**Work required**
Search the records for the word "card" and copy each line in which it appears.

Stored records:
= Beginning of Section =
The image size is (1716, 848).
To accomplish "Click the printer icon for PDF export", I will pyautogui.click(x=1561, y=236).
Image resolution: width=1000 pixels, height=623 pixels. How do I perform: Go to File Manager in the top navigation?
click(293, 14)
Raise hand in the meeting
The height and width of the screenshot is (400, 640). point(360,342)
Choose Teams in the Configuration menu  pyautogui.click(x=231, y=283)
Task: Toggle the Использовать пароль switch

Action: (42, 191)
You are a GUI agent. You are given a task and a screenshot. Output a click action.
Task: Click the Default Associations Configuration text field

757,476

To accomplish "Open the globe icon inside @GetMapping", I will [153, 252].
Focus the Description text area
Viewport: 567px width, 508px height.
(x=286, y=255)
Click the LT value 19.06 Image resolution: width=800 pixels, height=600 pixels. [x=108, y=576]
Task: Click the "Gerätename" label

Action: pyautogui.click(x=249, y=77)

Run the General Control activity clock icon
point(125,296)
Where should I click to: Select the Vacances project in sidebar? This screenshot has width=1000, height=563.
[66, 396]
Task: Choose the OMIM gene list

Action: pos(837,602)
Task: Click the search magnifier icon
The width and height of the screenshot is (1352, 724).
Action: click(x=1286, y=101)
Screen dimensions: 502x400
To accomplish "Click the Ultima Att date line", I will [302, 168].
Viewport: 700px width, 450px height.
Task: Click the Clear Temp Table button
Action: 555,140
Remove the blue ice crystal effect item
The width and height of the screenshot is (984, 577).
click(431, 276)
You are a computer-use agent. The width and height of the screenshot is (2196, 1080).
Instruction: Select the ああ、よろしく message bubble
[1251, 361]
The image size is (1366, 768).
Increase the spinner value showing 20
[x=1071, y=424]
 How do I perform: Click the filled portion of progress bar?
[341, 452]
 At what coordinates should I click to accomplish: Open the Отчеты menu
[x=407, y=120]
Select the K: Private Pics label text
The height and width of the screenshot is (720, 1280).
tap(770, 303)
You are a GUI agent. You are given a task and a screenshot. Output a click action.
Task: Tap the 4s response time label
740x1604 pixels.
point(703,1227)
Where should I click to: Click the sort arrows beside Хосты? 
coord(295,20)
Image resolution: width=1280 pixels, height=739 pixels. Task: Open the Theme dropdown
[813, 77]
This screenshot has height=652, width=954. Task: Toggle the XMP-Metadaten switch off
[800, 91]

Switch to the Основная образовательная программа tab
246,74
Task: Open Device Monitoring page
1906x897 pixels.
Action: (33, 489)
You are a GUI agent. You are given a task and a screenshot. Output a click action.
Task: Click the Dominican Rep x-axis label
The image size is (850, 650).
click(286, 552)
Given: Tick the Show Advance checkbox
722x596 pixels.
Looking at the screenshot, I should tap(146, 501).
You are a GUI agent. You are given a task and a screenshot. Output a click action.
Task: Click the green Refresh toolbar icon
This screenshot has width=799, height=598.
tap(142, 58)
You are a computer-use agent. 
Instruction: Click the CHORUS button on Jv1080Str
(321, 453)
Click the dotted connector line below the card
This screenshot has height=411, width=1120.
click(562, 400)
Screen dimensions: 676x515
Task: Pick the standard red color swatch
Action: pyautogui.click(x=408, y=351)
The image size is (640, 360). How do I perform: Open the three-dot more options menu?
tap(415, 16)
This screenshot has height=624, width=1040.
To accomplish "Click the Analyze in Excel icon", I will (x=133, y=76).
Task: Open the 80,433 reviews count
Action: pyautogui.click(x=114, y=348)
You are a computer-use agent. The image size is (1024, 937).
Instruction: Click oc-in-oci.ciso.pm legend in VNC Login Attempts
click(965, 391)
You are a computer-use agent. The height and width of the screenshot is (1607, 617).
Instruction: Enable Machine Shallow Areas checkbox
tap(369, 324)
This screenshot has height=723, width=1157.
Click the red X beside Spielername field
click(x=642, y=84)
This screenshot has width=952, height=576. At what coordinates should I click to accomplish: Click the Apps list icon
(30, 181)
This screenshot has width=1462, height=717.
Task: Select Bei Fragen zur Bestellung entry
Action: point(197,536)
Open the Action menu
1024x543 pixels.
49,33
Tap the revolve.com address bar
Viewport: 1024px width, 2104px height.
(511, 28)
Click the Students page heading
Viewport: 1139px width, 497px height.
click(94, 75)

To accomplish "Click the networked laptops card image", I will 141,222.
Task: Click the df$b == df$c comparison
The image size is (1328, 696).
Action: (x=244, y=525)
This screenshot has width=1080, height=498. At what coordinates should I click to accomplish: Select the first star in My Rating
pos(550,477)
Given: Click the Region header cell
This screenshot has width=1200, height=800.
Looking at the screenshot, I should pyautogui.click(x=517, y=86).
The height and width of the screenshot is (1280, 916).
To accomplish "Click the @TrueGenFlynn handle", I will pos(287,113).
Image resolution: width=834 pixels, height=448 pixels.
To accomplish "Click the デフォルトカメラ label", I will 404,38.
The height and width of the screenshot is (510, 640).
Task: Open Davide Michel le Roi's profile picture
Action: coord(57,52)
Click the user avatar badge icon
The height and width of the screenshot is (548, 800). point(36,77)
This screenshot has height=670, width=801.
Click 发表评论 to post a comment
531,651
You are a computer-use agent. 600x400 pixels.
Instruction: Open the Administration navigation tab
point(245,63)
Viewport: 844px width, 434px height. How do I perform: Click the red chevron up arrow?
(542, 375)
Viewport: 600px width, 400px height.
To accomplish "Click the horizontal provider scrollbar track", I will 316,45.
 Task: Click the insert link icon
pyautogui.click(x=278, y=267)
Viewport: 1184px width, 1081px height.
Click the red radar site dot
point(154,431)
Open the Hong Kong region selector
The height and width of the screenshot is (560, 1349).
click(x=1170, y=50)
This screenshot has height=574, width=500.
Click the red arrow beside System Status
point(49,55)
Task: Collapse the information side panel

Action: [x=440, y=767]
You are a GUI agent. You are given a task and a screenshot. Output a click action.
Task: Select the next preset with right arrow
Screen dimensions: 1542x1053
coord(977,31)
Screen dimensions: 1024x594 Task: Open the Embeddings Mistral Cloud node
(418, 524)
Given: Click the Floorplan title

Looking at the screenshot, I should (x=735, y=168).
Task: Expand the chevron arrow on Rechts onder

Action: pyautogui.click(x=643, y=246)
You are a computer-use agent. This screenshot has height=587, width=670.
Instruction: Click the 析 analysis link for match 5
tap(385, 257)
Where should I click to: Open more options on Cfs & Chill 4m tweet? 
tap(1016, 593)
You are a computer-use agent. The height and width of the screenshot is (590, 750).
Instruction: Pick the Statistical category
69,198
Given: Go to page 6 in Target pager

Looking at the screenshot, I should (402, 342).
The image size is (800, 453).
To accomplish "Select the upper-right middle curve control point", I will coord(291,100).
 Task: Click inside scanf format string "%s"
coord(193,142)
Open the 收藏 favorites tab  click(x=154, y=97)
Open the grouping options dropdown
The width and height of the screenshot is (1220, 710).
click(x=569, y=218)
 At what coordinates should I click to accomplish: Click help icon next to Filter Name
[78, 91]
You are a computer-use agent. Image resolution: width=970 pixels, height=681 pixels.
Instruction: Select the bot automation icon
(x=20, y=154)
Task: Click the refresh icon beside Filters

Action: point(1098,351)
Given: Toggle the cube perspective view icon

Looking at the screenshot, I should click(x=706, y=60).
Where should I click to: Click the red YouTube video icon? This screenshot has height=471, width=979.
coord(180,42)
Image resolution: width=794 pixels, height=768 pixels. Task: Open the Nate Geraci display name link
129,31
= End of Section =
**Problem solution**
Click the dotted connector line below the card
To accomplish "Click the networked laptops card image", I will 141,222.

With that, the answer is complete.